[发明专利]一种用于表征鲳鲹巨噬细胞吞噬微生物的方法

摘要

本发明公开了一种用于表征鲳鲹巨噬细胞吞噬微生物的方法，对鲳鲹进行解剖并分离得到其头肾的巨噬细胞，通过Percoll溶液密度梯度离心方法，提取头肾的巨噬细胞。通过台盼蓝染色的方法对其体外培养的细胞存活数量进行计数，并且检测其一周内的存活状况。通过吞噬实验，测定卵形鲳鯵头肾巨噬细胞对鰤鱼诺卡氏菌和酵母等的吞噬情况，以观察其吞噬功能。通过实验结果可以发现，本发明能够良好地提取鲳鲹巨噬细胞，并能够良好地观察鲳鲹巨噬细胞的存活情况与吞噬情况。
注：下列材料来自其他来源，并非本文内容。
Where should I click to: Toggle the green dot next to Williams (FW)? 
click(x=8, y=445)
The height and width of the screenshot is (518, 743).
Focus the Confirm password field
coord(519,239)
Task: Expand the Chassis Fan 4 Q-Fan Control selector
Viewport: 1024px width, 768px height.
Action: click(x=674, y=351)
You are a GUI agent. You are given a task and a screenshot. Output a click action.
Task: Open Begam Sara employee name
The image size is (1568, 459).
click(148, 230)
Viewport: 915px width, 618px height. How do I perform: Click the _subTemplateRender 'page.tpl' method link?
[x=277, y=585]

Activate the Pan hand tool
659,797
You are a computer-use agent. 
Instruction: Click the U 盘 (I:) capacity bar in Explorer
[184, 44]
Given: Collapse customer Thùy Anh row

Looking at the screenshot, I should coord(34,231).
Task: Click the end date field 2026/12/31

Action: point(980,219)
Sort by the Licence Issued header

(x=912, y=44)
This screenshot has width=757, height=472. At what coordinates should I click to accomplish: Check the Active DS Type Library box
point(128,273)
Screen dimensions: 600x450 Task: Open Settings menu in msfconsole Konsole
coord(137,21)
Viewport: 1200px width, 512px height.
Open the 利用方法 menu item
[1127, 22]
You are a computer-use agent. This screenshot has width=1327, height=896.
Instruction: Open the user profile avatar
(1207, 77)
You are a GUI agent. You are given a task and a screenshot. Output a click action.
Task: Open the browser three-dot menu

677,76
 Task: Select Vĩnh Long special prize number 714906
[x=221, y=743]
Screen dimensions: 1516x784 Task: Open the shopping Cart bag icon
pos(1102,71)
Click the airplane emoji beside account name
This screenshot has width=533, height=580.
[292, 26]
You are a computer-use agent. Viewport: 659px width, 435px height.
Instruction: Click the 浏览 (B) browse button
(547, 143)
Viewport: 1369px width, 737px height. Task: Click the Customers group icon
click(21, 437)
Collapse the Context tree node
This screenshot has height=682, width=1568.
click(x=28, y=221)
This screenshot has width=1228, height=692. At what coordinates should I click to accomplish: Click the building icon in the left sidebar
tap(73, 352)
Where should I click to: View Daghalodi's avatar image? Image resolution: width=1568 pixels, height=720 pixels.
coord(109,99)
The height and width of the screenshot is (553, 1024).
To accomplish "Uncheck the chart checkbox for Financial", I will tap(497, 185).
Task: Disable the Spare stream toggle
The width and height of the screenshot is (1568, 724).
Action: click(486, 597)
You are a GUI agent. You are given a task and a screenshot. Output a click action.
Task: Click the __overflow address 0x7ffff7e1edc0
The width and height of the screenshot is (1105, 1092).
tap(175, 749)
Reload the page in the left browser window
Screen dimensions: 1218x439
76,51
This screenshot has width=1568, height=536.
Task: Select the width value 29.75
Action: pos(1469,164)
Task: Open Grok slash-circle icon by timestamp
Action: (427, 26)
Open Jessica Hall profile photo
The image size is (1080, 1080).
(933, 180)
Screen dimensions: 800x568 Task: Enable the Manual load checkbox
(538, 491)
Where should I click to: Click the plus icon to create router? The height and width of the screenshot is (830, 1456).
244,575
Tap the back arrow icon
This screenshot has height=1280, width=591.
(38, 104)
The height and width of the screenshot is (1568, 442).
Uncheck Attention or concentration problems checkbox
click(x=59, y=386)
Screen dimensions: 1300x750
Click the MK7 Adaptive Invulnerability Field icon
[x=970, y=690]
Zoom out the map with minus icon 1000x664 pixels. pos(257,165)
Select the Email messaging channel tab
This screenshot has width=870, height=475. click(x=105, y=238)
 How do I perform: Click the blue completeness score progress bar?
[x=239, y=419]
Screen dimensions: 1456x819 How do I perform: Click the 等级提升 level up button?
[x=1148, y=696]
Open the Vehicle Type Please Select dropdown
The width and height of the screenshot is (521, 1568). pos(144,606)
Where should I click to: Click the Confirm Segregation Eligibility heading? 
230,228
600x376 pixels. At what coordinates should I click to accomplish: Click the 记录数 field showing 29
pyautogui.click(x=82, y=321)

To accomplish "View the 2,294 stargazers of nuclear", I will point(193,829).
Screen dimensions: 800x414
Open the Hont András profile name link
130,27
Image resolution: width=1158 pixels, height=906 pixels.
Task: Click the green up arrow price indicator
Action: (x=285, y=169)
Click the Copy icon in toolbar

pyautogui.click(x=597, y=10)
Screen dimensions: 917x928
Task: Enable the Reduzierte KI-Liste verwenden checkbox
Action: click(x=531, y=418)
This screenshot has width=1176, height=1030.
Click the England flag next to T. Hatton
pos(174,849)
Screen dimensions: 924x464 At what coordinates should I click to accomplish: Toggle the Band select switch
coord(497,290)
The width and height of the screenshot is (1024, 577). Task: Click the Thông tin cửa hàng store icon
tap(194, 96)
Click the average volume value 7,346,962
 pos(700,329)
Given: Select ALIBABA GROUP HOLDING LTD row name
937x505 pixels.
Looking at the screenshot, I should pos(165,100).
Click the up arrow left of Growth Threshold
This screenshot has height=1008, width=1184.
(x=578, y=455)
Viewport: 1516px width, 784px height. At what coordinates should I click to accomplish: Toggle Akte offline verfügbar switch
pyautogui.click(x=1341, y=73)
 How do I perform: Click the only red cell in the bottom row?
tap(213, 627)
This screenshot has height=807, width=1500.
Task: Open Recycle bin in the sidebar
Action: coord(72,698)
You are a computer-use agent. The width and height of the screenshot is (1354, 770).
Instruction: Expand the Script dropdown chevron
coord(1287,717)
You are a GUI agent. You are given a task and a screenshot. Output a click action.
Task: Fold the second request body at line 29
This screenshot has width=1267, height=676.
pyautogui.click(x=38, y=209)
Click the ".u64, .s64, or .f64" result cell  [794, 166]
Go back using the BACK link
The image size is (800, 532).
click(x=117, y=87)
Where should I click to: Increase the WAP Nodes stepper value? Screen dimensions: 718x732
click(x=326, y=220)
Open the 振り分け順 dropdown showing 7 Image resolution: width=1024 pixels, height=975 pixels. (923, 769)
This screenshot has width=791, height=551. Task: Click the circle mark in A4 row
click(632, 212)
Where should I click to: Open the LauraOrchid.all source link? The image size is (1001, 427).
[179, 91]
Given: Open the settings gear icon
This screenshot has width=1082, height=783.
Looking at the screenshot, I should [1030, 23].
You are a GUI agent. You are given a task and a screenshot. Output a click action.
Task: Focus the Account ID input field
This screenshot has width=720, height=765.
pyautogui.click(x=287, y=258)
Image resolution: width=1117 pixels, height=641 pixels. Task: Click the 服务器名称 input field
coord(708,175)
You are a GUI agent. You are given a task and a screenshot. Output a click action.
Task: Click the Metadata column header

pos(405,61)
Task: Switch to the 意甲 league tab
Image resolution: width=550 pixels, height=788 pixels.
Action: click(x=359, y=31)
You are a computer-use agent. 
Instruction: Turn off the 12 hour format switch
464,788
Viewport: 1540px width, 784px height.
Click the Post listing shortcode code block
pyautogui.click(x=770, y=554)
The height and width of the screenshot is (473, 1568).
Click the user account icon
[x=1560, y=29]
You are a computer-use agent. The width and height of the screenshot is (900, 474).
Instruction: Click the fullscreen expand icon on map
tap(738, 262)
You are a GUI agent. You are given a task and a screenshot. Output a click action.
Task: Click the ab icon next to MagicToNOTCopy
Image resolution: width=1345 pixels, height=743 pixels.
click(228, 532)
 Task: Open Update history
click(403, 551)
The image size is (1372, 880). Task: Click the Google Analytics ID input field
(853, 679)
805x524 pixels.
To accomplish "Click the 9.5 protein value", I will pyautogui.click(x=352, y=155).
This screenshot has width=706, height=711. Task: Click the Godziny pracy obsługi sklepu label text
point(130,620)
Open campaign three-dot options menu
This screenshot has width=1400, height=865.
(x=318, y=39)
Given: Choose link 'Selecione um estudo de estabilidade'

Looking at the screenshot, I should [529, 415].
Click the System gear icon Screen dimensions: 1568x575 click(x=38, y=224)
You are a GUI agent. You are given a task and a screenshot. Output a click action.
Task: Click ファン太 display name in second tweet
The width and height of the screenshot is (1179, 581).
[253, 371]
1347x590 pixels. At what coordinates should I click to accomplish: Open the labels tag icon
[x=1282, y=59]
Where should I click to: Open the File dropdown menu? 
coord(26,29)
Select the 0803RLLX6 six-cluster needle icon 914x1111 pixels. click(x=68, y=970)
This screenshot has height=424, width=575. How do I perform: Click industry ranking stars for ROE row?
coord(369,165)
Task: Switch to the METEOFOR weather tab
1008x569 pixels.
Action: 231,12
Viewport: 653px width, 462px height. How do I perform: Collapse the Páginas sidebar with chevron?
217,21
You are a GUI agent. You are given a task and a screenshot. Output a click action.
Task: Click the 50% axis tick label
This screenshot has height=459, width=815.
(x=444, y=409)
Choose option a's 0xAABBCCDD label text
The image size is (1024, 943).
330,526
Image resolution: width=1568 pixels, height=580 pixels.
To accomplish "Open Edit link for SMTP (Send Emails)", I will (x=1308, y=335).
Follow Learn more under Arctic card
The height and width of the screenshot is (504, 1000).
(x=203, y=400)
本发明为进一步研究鲳鲹巨噬细胞的生理学、病理学、毒理学奠定了基础。

主权项

1.一种用于表征鲳鲹巨噬细胞吞噬微生物的方法，其特征在于，所述鲳鲹巨噬细胞吞噬所述微生物是通过下面步骤进行的：1).用无水乙醇洗涤显微镜载玻片，并用蜡笔在所述显微镜的干净的区域上圈画圆形区域，所述圆形区域的直径为1.5cm；2).将鲳鲹巨噬细胞悬液滴加在所述圆形区域，所述鲳鯵巨噬细胞悬液的用量为50μl，所述鲳鲹巨噬细胞浓度为2×106细胞/ml；3).将所述载玻片放入铺有湿润滤纸的培养皿中并加盖，25℃条件下培养1‑2小时；4).所述鲳鲹巨噬细胞孵育完毕后，用25℃左右的L‑15洗涤所述载玻片；5).将50μl微生物细胞悬液加入所述圆形区域，巨噬细胞：微生物细胞为1:10的比例；6).将所述载玻片放铺有湿润滤纸的加盖培养皿中，25℃培养60min；7).用磷酸盐缓冲液或L‑15洗所述载玻片5次；8).用100μl 100％甲醇固定所述载玻片上的所有细胞5min，用70％甲醇冲洗所述载玻片5次；9).用迪夫快速染色液染色所述载玻片后，空气干燥，滴加封片剂后用盖玻片封片；10).用油镜观察计数所述鲳鲹巨噬细胞吞噬所述微生物细胞的情况；其中，所述鲳鲹巨噬细胞是按照下面的步骤制备的：a.解剖鲳鲹，取出头肾；b.将所述头肾放置在一个无菌的100目细胞筛上，该细胞筛下放置一个装含有20i.u./ml肝素的装有5ml L‑15培养基的培养皿；c.将所述培养皿放置冰块上，在所述细胞筛的网格上摩擦所述头肾，使所述头肾细胞落入所述含L‑15的培养皿中形成鲳鯵细胞悬液；d.将细胞悬液贴壁轻柔的转移到Percoll梯度离心管的34％Percoll层之上；e.移动加样完毕的所述Percoll梯度离心管，于4℃，400g，离心25分钟；f.用无菌吸管小心吸取并弃去所述Percoll梯度离心管的上层34％Percoll液体，再用无菌吸管吸取临近34％Percoll/51％Percoll界面处的细胞悬液层，即得到鲳鲹头肾巨噬细胞；g.加入1ml L‑15到所述鲳鲹头肾巨噬细胞悬液，然后在4℃，2000rpm条件下离心7min，弃上清；h.取沉淀加入1ml灭菌双蒸水冲洗所述鲳鲹头肾巨噬细胞15‑30s，4℃，2000rpm离心7min，弃上清；步骤h所获得的所述鲳鲹巨噬细胞进行如下步骤的培养：A.用L‑15培养基重悬所述鲳鲹巨噬细胞沉淀形成巨噬细胞悬液后用血球计数板，显微镜观察，计数所述鲳鲹巨噬细胞；B.根据鲳鲹巨噬细胞计数结果用L‑15培养基调整所述鲳鲹巨噬细胞浓度为1×107细胞/ml，用含钾青霉素/链霉素硫酸盐的无血清L‑15培养液进行稀释，其中钾青霉素/链霉素硫酸盐用量:每100ml L‑15培养基中青霉素和链霉素各100i.u；C.将所述巨噬细胞悬液转入细胞培养板或细胞瓶，无血清L‑15培养液中25℃培养2h；D.待头所述肾巨噬细胞贴壁后，吸弃无血清L‑15培养液，加入含10％小牛血清、含钾青霉素/链霉素硫酸盐的L‑15培养液，继续培养。